I wonder if using my vibrator is a sin
Dear Pastor,
I am a 27-year-old Christian, and I am in love with a 30-year-old man. We have been dating for four months.
He asked me for sex, but I told him that I cannot have sex with him because it is too soon and I will only have sex with him if I am sure that he would marry me. I had my first sexual experience when I was 21. I was so sure that I had found the love of my life. This man was much older, but I was not aware that he was married because he told me he was single. I used to spend weekends at his house. Whenever I was there, his phone never rang, so I could not suspect that his girlfriend or any female was calling him. My phone always rang because my sister knew where I was. I had also informed my mother that I was going out for the weekend. All she would say was, "Be careful."
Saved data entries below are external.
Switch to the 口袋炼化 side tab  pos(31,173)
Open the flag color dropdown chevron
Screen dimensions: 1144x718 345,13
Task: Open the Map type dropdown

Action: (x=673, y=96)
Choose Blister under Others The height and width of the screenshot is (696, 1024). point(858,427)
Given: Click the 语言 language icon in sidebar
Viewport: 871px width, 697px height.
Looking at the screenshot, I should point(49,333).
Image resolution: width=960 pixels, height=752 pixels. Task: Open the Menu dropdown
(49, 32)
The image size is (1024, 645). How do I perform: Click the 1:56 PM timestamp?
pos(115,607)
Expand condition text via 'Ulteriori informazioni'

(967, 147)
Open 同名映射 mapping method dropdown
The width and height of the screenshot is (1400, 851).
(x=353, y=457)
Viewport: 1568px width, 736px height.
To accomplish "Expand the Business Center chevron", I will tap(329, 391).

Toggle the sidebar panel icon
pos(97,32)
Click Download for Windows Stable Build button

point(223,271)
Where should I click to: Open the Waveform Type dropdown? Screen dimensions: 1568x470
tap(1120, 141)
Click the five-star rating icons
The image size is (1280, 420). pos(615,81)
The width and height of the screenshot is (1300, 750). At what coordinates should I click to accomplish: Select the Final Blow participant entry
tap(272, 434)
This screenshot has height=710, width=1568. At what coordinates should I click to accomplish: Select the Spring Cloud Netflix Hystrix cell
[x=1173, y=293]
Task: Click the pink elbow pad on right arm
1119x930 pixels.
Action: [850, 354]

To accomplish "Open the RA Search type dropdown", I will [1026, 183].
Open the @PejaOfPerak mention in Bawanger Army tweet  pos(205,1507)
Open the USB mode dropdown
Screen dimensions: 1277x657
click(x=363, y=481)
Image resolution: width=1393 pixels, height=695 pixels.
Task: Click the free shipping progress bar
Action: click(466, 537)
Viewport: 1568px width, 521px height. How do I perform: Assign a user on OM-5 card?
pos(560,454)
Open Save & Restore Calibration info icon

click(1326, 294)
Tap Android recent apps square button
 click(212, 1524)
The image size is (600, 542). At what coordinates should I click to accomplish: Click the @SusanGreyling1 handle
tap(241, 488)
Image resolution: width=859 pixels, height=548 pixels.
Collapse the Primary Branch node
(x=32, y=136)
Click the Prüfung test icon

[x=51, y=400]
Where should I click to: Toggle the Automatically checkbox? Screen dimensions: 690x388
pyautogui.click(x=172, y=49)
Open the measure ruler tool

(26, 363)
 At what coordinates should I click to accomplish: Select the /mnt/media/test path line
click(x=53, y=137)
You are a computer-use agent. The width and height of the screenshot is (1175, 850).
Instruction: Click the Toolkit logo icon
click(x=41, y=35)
One evening while I was at my boyfriend's house, a young man knocked on the door. My boyfriend was in the bathroom, so I told him that a young man was at the door and he told me to find out who he was. I went to the door and asked for the person's name; the young man said "Tell him that it is his brother-in-law and I have something to give him from his wife" and he handed me a letter. I was so shocked. When he came out of the bathroom, I handed him the envelope and I said "This is from your wife". He did not say a word. He read it and then folded it. I asked "Is this a big joke or what? Are you married?" He said yes. I started to tremble and he asked me why. I said "I am trembling because you could have got me pregnant because it is not all the time we use protection." Sir, I am telling you the truth, that was on the Saturday night and I slept with him, and the Sunday morning, I told him to take me home. He said I should stay until in the afternoon. I told him what I gave him last night was the last because he should have told me that he is married and he knew my stance.
My present boyfriend is promising that he would marry me, but I am not sure about him and the relationship is still young. He told me that I am turning him off. But I told him to give me more time and we should arrange to see a counsellor before the relationship gets deeper. Do you think I am wrong? I am very happy in my church. I don't want anyone to look at me as trash. At my workplace, my co-workers look up to me and ask me for advice when they are having problems. I secretly use a vibrator when the temptation is so strong and I feel for sex, but nobody knows that I own it. A Christian sister confided in me that her husband is off the island and she has phone sex with him while she is using her vibrator. I never told her that I have a vibrator too.
Do you think I am committing a sin by using a vibrator? I would like to get married, but I want to be sure about this man, so please give me your advice.
Y.R.
Dear Y.R.,
Your former boyfriend deceived you. He gave you the impression that he was single and you thought that you had found a good man, but you found out later that he was nothing but a deceiver.
You were quite right in ending the relationship with him forthwith. I hope that you have not tried to punish yourself because of what has happened. Now that you have another man in your life, you are trying to be cautious. You are trying to find out as much as you can about him. You are in the dating stage of the relationship. Both of you should go and see a family counsellor as soon as possible. But even after you have seen a counsellor, do not be careless with him.
Concerning the question about whether it is a sin for you to use your vibrator - using a vibrator is like masturbating, and I am not prepared to condemn you or to answer whether it is right or wrong. Allow your conscience to be your guide. I wish you well.